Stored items
+===+

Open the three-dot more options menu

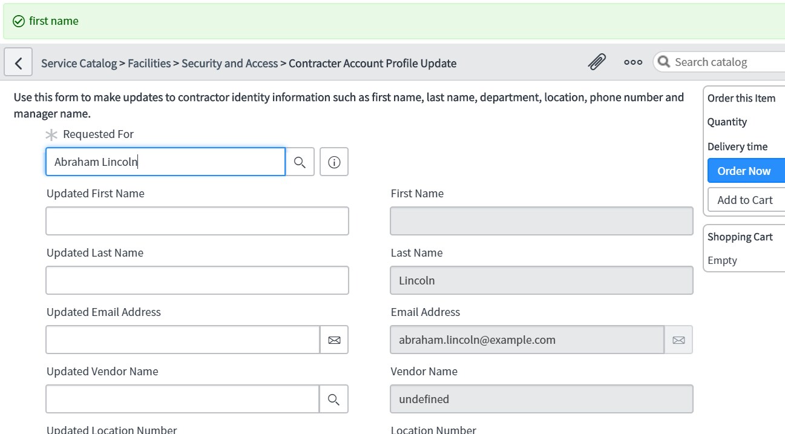(x=633, y=62)
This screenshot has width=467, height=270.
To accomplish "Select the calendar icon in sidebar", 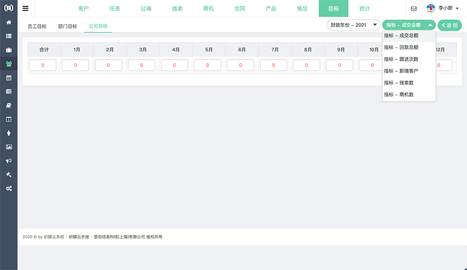I will tap(9, 77).
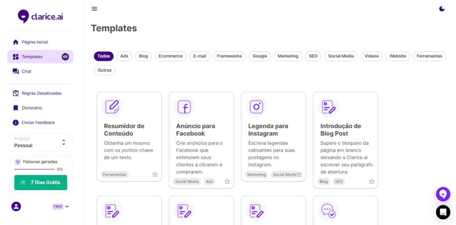Expand the FREE plan account chevron
The width and height of the screenshot is (456, 225).
[x=67, y=207]
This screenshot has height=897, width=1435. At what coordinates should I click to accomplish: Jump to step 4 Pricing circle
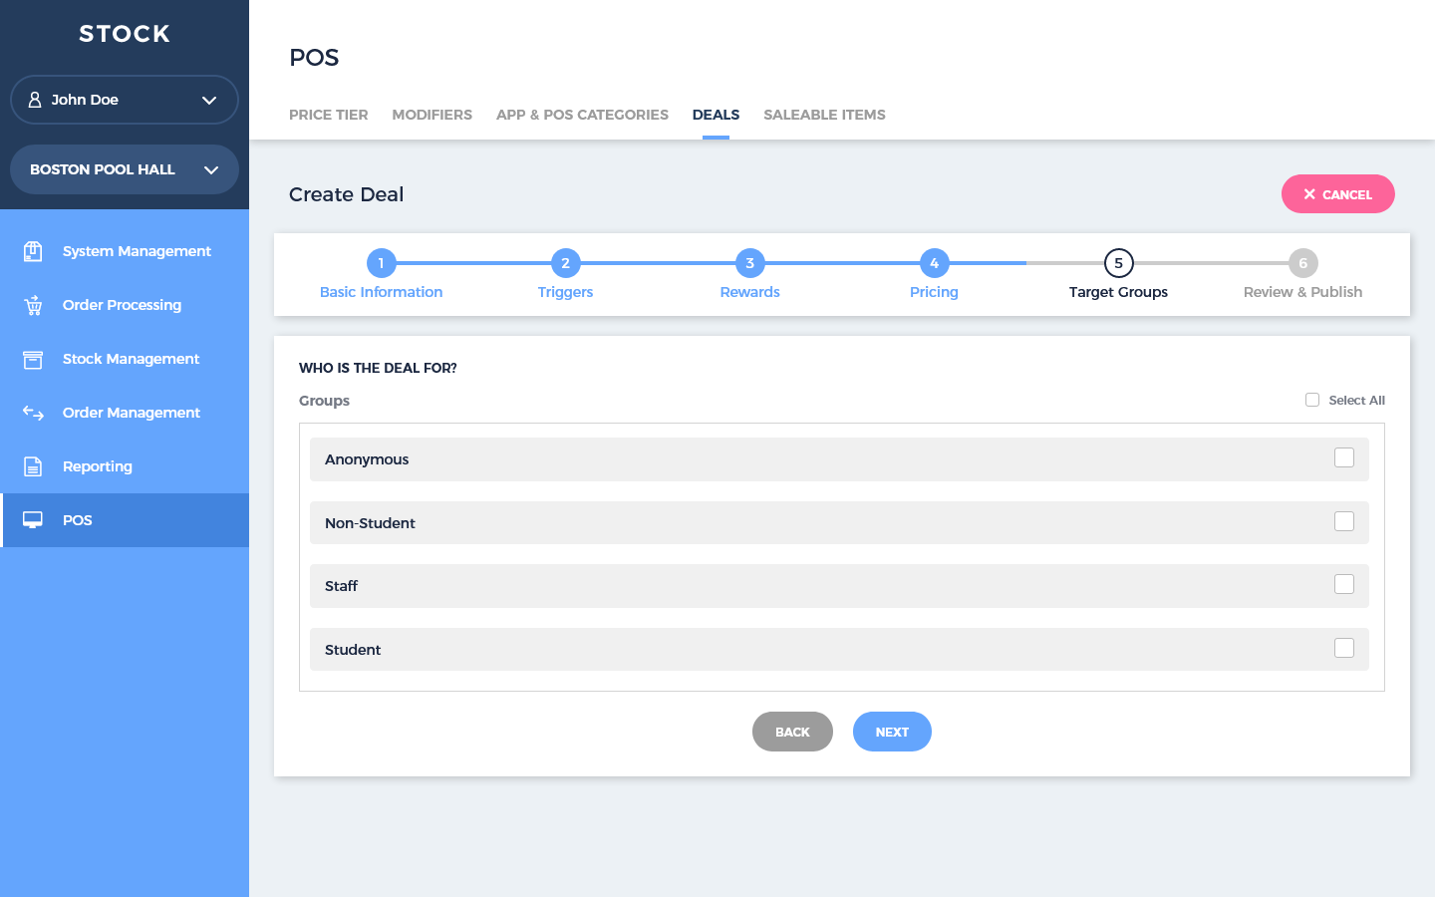[934, 263]

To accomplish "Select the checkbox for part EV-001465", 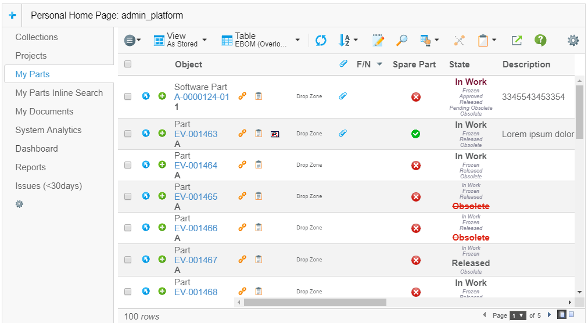I will pos(128,196).
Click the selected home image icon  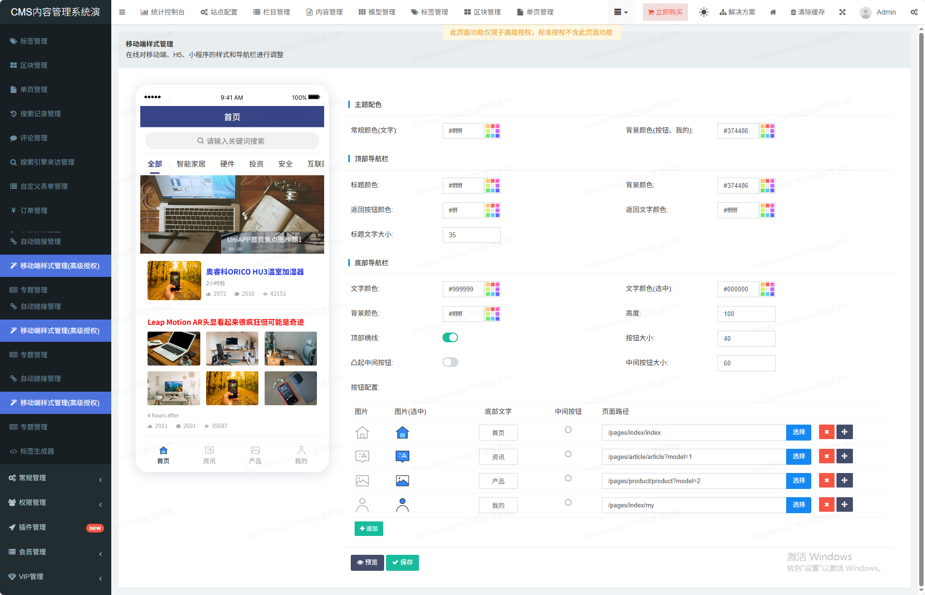pos(402,432)
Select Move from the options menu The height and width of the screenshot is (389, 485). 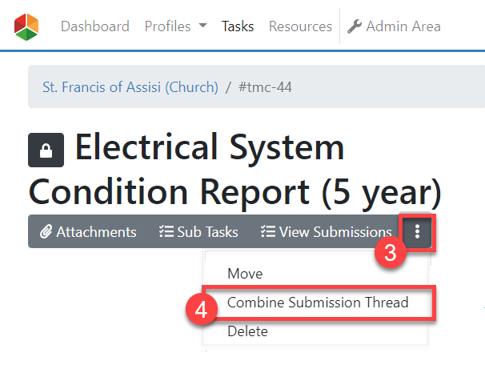click(245, 274)
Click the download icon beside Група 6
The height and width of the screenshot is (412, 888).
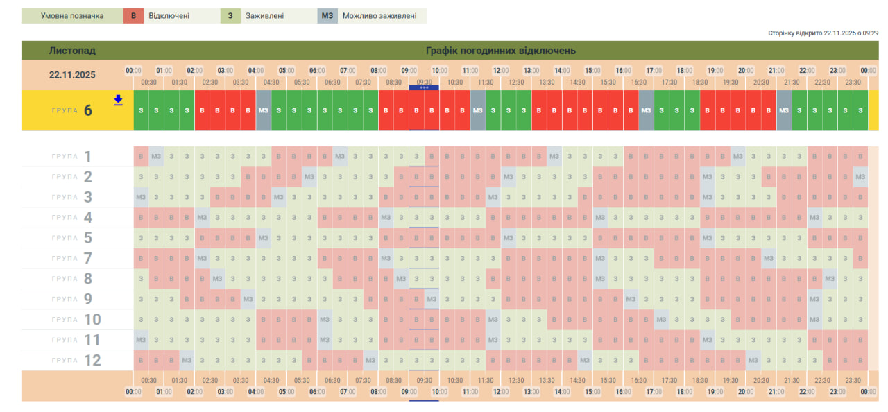(118, 100)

+===+

> [TASK DETAILS] Using the records above, copy exactly and only the lines from the line with "Click the download icon beside Група 6" through the end, both included; leave every picture out.

> [EXERCISE RESULT]
Click the download icon beside Група 6
The height and width of the screenshot is (412, 888).
(118, 100)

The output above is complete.